All performance optimization efforts start with precise quantitative measurement and a structured, reproducible mechanism for generating workloads for isolated evaluation.

Critical monitoring prerequisites for all the performance evaluation conducted over the years include:

Server-side metrics for request throughput, network throughput, resource utilization, and hardware-level parameters (NIC statistics like per-queue packet throughput and EC2 allowance exhaustion, disk response times and in-flight I/O requests, etc.)
Client-side metrics for cache request percentile latency, timeout and error rates, and per-server availability (SLIs), as well as top-level application performance indicators like service RPC P99 response time

Pinterest leverages both synthetic load generation and production shadow traffic to evaluate the impact of tuning and optimizations. Historically, synthetic benchmarking has been useful for detecting performance regressions or improvements under maximum load, while shadow traffic evaluation has been more reflective of server resource utilization and overall performance under a real workload at scale.

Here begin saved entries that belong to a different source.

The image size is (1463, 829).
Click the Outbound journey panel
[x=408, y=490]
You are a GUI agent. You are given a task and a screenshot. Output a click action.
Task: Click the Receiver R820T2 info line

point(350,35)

Synthetic load generation: memtier_benchmark is an open source tool capable of generating a synthetic load against a memcached cluster with configurable parameters for the number of concurrent clients and threads, read/write ratio, data sizes, and transport mechanism (plaintext or TLS).
Production shadow traffic: mcrouter is an open source memcache-protocol routing proxy deployed as a client-side sidecar in the Pinterest fleet. It provides building blocks to design transparent shadow traffic routing policies with configurable traffic percentages and source/target cluster(s), allowing for flexible dark traffic experimentation across a variety of workload classes.

Together, these tools permit high-signal performance evaluation with zero or minimal impact to critical-path production traffic.

Performance and efficiency

Cloud hardware

Distributed caching at Pinterest serves a diverse array of workloads. In general, each class of workload can be categorized along the following high-level dimensions:

Throughput (compute)
Data volume (memory and/or disk capacity)
Data bandwidth (network and compute)
Latency requirement (compute)

While memcached can be arbitrarily horizontally scaled in and out to address a particular cluster’s bottleneck, vertically scaling individual hardware dimensions allows for greater cost efficiency for specific workloads. In practice, this entails standardization on a fixed pool of EC2 instance types optimized for each workload class.

Workload profile: Moderate throughput, moderate data volume

EC2 instance family: r5

Rationale: r5 family instances offer a vCPU-DRAM ratio that works well for most vanilla cache use cases at Pinterest. This instance type is considered the “baseline” against which others are evaluated.

Workload profile: High throughput, low data volume

EC2 instance family: c5

Rationale: c5 family instances are more cost efficient for use cases that would otherwise slot into the r5 type but hold significantly less memory. Maintaining the same vCPU count as its r5 counterpart allows it to serve the same throughput volume at a lower overall cost.

Workload profile: High data volume, relaxed latency requirement

EC2 instance family: r5d

Rationale: r5d family instances are functionally equivalent to r5 family instances but with an instance-colocated NVMe SSD used by extstore for secondary storage. r5d is cost efficient for clusters with high data volume such that there are tangible improvements to hit rate as data is written to disk. Due to the slower disk (relative to i3 family instances), higher tail latency is expected.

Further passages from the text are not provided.